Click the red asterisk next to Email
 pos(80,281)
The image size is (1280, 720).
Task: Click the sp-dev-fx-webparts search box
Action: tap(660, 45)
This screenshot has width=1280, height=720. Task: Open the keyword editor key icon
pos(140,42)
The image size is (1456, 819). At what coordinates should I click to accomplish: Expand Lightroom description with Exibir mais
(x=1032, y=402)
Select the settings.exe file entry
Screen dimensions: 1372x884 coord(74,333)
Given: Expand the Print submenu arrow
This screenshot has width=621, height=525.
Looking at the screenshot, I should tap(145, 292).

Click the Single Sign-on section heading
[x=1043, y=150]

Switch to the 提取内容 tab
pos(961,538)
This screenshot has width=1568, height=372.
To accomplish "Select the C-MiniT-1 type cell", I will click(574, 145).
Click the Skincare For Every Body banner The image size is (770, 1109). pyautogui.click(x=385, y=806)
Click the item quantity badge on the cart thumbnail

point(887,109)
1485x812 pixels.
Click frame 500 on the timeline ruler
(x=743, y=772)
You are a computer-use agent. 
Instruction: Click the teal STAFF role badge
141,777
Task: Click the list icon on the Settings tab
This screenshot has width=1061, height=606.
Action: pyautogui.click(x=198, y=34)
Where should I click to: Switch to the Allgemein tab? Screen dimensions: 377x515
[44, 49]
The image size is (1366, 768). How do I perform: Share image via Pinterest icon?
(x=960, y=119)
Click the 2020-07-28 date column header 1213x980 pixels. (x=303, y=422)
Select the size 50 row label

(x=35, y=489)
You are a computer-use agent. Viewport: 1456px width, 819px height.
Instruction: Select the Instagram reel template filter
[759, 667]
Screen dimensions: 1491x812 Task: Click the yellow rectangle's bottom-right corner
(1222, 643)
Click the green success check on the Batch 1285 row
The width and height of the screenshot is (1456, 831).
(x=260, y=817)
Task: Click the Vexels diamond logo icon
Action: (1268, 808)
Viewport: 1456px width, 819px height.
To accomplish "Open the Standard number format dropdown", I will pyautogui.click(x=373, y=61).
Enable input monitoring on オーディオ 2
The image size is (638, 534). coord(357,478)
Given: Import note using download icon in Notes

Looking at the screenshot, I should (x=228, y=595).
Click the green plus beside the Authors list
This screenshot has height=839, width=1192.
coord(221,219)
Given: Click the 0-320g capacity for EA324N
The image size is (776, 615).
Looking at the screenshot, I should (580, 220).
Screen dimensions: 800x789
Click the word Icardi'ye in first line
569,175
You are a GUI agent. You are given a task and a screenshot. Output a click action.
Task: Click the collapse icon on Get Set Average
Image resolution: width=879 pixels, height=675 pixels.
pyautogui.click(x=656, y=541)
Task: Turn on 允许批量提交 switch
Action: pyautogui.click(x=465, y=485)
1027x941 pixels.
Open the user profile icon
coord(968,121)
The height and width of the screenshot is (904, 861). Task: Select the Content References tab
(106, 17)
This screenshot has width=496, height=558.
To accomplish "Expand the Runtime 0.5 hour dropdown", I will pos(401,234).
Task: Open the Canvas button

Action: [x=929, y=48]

TASK REQUIREMENTS: Copy the items above word for word, from the first line through the line containing "will pyautogui.click(x=373, y=61).", both ends included.

OUTPUT OF THE TASK:
Click the red asterisk next to Email
 pos(80,281)
The image size is (1280, 720).
Task: Click the sp-dev-fx-webparts search box
Action: tap(660, 45)
This screenshot has width=1280, height=720. Task: Open the keyword editor key icon
pos(140,42)
The image size is (1456, 819). At what coordinates should I click to accomplish: Expand Lightroom description with Exibir mais
(x=1032, y=402)
Select the settings.exe file entry
Screen dimensions: 1372x884 coord(74,333)
Given: Expand the Print submenu arrow
This screenshot has width=621, height=525.
Looking at the screenshot, I should tap(145, 292).

Click the Single Sign-on section heading
[x=1043, y=150]

Switch to the 提取内容 tab
pos(961,538)
This screenshot has width=1568, height=372.
To accomplish "Select the C-MiniT-1 type cell", I will click(574, 145).
Click the Skincare For Every Body banner The image size is (770, 1109). pyautogui.click(x=385, y=806)
Click the item quantity badge on the cart thumbnail

point(887,109)
1485x812 pixels.
Click frame 500 on the timeline ruler
(x=743, y=772)
You are a computer-use agent. 
Instruction: Click the teal STAFF role badge
141,777
Task: Click the list icon on the Settings tab
This screenshot has width=1061, height=606.
Action: pyautogui.click(x=198, y=34)
Where should I click to: Switch to the Allgemein tab? Screen dimensions: 377x515
[44, 49]
The image size is (1366, 768). How do I perform: Share image via Pinterest icon?
(x=960, y=119)
Click the 2020-07-28 date column header 1213x980 pixels. (x=303, y=422)
Select the size 50 row label

(x=35, y=489)
You are a computer-use agent. Viewport: 1456px width, 819px height.
Instruction: Select the Instagram reel template filter
[759, 667]
Screen dimensions: 1491x812 Task: Click the yellow rectangle's bottom-right corner
(1222, 643)
Click the green success check on the Batch 1285 row
The width and height of the screenshot is (1456, 831).
(x=260, y=817)
Task: Click the Vexels diamond logo icon
Action: (1268, 808)
Viewport: 1456px width, 819px height.
To accomplish "Open the Standard number format dropdown", I will pyautogui.click(x=373, y=61).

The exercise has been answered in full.